**Task details:**
Nothing in the entries may be altered; copy them in full.

**Provided records:**
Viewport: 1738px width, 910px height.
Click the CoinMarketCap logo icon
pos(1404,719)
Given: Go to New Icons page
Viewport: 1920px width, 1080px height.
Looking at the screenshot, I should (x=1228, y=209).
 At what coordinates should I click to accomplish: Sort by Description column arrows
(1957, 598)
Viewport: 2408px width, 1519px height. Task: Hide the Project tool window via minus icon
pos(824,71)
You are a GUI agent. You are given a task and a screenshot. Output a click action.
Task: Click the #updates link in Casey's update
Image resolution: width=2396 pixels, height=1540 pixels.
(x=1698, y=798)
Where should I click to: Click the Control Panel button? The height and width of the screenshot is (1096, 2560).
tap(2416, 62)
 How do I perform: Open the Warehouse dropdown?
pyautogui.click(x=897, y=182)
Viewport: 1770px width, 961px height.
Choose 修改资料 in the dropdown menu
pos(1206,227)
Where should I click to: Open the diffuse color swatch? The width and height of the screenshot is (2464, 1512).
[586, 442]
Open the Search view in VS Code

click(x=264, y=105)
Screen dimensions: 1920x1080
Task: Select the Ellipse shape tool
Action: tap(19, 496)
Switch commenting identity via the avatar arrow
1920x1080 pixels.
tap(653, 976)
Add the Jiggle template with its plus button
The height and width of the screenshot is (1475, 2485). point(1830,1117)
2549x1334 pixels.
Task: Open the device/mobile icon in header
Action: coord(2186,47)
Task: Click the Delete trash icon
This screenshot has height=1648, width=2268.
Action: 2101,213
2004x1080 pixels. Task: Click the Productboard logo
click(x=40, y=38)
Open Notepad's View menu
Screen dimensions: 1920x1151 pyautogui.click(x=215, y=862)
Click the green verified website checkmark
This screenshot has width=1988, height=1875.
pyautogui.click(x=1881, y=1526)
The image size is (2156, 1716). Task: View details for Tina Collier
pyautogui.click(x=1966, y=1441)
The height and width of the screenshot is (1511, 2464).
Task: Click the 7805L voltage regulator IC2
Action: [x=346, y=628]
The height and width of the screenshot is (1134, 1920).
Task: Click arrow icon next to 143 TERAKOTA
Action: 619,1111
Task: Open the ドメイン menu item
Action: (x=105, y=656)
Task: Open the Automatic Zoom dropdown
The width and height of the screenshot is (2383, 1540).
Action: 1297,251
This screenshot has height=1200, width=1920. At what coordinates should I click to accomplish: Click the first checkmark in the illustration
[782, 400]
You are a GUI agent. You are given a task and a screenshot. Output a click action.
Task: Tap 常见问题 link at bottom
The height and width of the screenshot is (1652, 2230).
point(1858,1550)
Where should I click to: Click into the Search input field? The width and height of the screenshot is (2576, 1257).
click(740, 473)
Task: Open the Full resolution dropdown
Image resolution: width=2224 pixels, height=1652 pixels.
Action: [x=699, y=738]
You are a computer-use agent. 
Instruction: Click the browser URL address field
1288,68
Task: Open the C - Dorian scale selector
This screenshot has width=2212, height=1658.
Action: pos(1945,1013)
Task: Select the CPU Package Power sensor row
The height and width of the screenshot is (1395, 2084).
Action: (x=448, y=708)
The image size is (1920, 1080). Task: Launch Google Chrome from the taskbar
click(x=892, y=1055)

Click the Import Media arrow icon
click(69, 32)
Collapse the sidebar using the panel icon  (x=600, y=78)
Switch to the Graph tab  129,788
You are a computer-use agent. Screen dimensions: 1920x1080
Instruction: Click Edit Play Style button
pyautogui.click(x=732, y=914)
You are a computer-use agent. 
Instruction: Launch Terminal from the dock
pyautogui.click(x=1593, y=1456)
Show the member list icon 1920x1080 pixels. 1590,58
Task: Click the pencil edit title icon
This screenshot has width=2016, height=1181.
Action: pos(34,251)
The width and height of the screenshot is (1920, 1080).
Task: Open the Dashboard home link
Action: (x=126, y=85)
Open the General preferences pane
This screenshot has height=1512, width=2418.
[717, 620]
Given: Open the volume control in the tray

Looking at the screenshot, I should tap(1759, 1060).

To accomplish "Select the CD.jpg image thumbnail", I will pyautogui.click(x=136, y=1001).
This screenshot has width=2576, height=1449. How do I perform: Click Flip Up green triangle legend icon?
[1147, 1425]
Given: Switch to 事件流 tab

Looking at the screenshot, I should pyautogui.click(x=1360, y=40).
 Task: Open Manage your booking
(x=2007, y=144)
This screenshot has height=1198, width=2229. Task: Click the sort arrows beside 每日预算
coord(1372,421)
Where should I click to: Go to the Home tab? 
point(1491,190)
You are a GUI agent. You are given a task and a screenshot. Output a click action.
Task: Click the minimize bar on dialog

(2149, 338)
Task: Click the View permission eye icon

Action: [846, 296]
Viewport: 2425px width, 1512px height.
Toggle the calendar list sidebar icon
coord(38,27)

**Written answer:**
Viewport: 1738px width, 910px height.
Click the CoinMarketCap logo icon
pos(1404,719)
Given: Go to New Icons page
Viewport: 1920px width, 1080px height.
Looking at the screenshot, I should (x=1228, y=209).
 At what coordinates should I click to accomplish: Sort by Description column arrows
(1957, 598)
Viewport: 2408px width, 1519px height. Task: Hide the Project tool window via minus icon
pos(824,71)
You are a GUI agent. You are given a task and a screenshot. Output a click action.
Task: Click the #updates link in Casey's update
Image resolution: width=2396 pixels, height=1540 pixels.
(x=1698, y=798)
Where should I click to: Click the Control Panel button? The height and width of the screenshot is (1096, 2560).
tap(2416, 62)
 How do I perform: Open the Warehouse dropdown?
pyautogui.click(x=897, y=182)
Viewport: 1770px width, 961px height.
Choose 修改资料 in the dropdown menu
pos(1206,227)
Where should I click to: Open the diffuse color swatch? The width and height of the screenshot is (2464, 1512).
[586, 442]
Open the Search view in VS Code

click(x=264, y=105)
Screen dimensions: 1920x1080
Task: Select the Ellipse shape tool
Action: tap(19, 496)
Switch commenting identity via the avatar arrow
1920x1080 pixels.
tap(653, 976)
Add the Jiggle template with its plus button
The height and width of the screenshot is (1475, 2485). point(1830,1117)
2549x1334 pixels.
Task: Open the device/mobile icon in header
Action: coord(2186,47)
Task: Click the Delete trash icon
This screenshot has height=1648, width=2268.
Action: 2101,213
2004x1080 pixels. Task: Click the Productboard logo
click(x=40, y=38)
Open Notepad's View menu
Screen dimensions: 1920x1151 pyautogui.click(x=215, y=862)
Click the green verified website checkmark
This screenshot has width=1988, height=1875.
pyautogui.click(x=1881, y=1526)
The image size is (2156, 1716). Task: View details for Tina Collier
pyautogui.click(x=1966, y=1441)
The height and width of the screenshot is (1511, 2464).
Task: Click the 7805L voltage regulator IC2
Action: [x=346, y=628]
The height and width of the screenshot is (1134, 1920).
Task: Click arrow icon next to 143 TERAKOTA
Action: 619,1111
Task: Open the ドメイン menu item
Action: (x=105, y=656)
Task: Open the Automatic Zoom dropdown
The width and height of the screenshot is (2383, 1540).
Action: 1297,251
This screenshot has height=1200, width=1920. At what coordinates should I click to accomplish: Click the first checkmark in the illustration
[782, 400]
You are a GUI agent. You are given a task and a screenshot. Output a click action.
Task: Tap 常见问题 link at bottom
The height and width of the screenshot is (1652, 2230).
point(1858,1550)
Where should I click to: Click into the Search input field? The width and height of the screenshot is (2576, 1257).
click(740, 473)
Task: Open the Full resolution dropdown
Image resolution: width=2224 pixels, height=1652 pixels.
Action: [x=699, y=738]
You are a computer-use agent. 
Instruction: Click the browser URL address field
1288,68
Task: Open the C - Dorian scale selector
This screenshot has width=2212, height=1658.
Action: pos(1945,1013)
Task: Select the CPU Package Power sensor row
The height and width of the screenshot is (1395, 2084).
Action: (x=448, y=708)
The image size is (1920, 1080). Task: Launch Google Chrome from the taskbar
click(x=892, y=1055)

Click the Import Media arrow icon
click(69, 32)
Collapse the sidebar using the panel icon  (x=600, y=78)
Switch to the Graph tab  129,788
You are a computer-use agent. Screen dimensions: 1920x1080
Instruction: Click Edit Play Style button
pyautogui.click(x=732, y=914)
You are a computer-use agent. 
Instruction: Launch Terminal from the dock
pyautogui.click(x=1593, y=1456)
Show the member list icon 1920x1080 pixels. 1590,58
Task: Click the pencil edit title icon
This screenshot has width=2016, height=1181.
Action: pos(34,251)
The width and height of the screenshot is (1920, 1080).
Task: Open the Dashboard home link
Action: (x=126, y=85)
Open the General preferences pane
This screenshot has height=1512, width=2418.
[717, 620]
Given: Open the volume control in the tray

Looking at the screenshot, I should tap(1759, 1060).

To accomplish "Select the CD.jpg image thumbnail", I will pyautogui.click(x=136, y=1001).
This screenshot has width=2576, height=1449. How do I perform: Click Flip Up green triangle legend icon?
[1147, 1425]
Given: Switch to 事件流 tab

Looking at the screenshot, I should pyautogui.click(x=1360, y=40).
 Task: Open Manage your booking
(x=2007, y=144)
This screenshot has height=1198, width=2229. Task: Click the sort arrows beside 每日预算
coord(1372,421)
Where should I click to: Go to the Home tab? 
point(1491,190)
You are a GUI agent. You are given a task and a screenshot. Output a click action.
Task: Click the minimize bar on dialog

(2149, 338)
Task: Click the View permission eye icon

Action: [846, 296]
Viewport: 2425px width, 1512px height.
Toggle the calendar list sidebar icon
coord(38,27)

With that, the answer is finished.